CROSS-PROTECTION, SUBDIVISION WITHIN PLANT TISSUES, AND VECTOR TRANSMISSIONBOTTLENECKS AS MECHANISMS OF GENETIC ISOLATION IN WHEAT STREAK MOSAIC VIRUS

Authors: Hall, Jeffrey; French, Roy; HEIN, GARY - UNIVERSITY OF NEBRASKA; MORRIS, T. - UNIVERSITY OF NEBRASKA; Stenger, Drake

Submitted to: American Society for Virology Meeting
Publication Type: Abstract Only
Publication Acceptance Date: 3/15/2001
Publication Date: 7/21/2001
Citation: Hall, J.S., French, R.C., Hein, G.L., Morris, T.J., Stenger, D.C. 2001. Cross-protection, subdivision within plant tissues, and vector transmission bottlenecks as mechanisms of genetic isolation in wheat streak mosaic virus. American Society For Virology Meeting.(Not published by meeting)

Interpretive Summary:

Technical Abstract: Field populations of wheat streak mosaic virus (WSMV) contain a complex array of closely related genotypes, yet mixed infections are uncommon. Cross-protection and vector transmission bottlenecks have been proposed as genetic isolating mechanisms. Molecular markers were used to monitor establishment and resolution of mixed infections with strains of WSMV. Two closely related strains from the US (Type and Sidney 81) exhibited reciprocal cross-protection, confirming this classic phenomenon as a mechanism of genetic isolation.
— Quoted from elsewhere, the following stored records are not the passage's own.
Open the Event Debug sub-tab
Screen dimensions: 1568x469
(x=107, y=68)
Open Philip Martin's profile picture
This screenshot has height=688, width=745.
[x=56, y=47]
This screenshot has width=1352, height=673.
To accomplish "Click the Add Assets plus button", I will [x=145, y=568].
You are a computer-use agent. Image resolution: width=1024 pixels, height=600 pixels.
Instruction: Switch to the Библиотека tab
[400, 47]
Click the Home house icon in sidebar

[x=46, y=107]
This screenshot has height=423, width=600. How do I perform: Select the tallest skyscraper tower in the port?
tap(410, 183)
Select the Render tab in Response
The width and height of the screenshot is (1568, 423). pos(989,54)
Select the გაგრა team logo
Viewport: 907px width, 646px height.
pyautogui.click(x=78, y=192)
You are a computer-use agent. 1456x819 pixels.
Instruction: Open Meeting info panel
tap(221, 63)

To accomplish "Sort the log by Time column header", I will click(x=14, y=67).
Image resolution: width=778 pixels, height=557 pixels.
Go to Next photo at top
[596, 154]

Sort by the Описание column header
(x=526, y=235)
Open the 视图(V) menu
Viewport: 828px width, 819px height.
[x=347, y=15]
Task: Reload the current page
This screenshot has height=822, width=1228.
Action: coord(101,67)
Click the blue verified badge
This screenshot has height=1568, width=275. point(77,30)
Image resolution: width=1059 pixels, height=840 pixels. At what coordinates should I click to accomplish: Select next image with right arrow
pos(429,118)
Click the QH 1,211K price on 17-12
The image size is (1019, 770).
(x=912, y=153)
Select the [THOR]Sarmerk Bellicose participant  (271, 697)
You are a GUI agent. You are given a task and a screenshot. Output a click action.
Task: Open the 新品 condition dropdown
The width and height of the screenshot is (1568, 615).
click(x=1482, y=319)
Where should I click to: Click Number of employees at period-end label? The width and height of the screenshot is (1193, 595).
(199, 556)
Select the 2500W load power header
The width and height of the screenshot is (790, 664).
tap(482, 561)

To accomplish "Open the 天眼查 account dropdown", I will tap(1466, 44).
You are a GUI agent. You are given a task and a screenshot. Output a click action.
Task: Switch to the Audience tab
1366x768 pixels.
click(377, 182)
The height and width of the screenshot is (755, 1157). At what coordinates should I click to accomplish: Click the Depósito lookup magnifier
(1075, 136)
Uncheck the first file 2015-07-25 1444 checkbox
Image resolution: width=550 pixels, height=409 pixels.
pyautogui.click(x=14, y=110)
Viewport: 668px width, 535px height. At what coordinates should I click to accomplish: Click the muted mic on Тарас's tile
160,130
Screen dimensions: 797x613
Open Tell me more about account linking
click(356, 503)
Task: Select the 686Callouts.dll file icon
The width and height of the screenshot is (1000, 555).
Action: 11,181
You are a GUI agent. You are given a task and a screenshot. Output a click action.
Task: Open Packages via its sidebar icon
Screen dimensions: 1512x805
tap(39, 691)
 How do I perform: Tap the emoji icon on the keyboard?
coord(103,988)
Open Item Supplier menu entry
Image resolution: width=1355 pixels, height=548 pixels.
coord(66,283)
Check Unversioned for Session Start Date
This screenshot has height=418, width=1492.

In contrast, cross-protection between the US strains and the divergent El Batan 3 strain from Mexico was unilateral, erratic, and only partially effective. Distribution of WSMV strains within individual leaves of plants supporting mixed infections of Type and Sidney 81 was spatially non-uniform. Strain distribution among individual tillers of coinfected plants also was heterogeneous, with some containing either Type or Sidney 81 alone and some containing both strains. No subdivision was observed within tissues of plants coinfected with Sidney 81 and brome mosaic virus. These results suggest that spatial subdivision of closely related viruses within a coinfected plant operates via cross-protection at the cellular level. Transmission by individual wheat curl mites, acquiring virus from coinfected source plants, often resulted in test plants bearing only a single WSMV strain. Spatial subdivision of virus strains within coinfected source plants likely contributed to vector transmission bottlenecks during acquisition. Collectively, these three distinct mechanisms enhance genetic isolation of individual viral lineages, and together with stochastic processes, may explain generation and maintenance of diversity in WSMV field populations.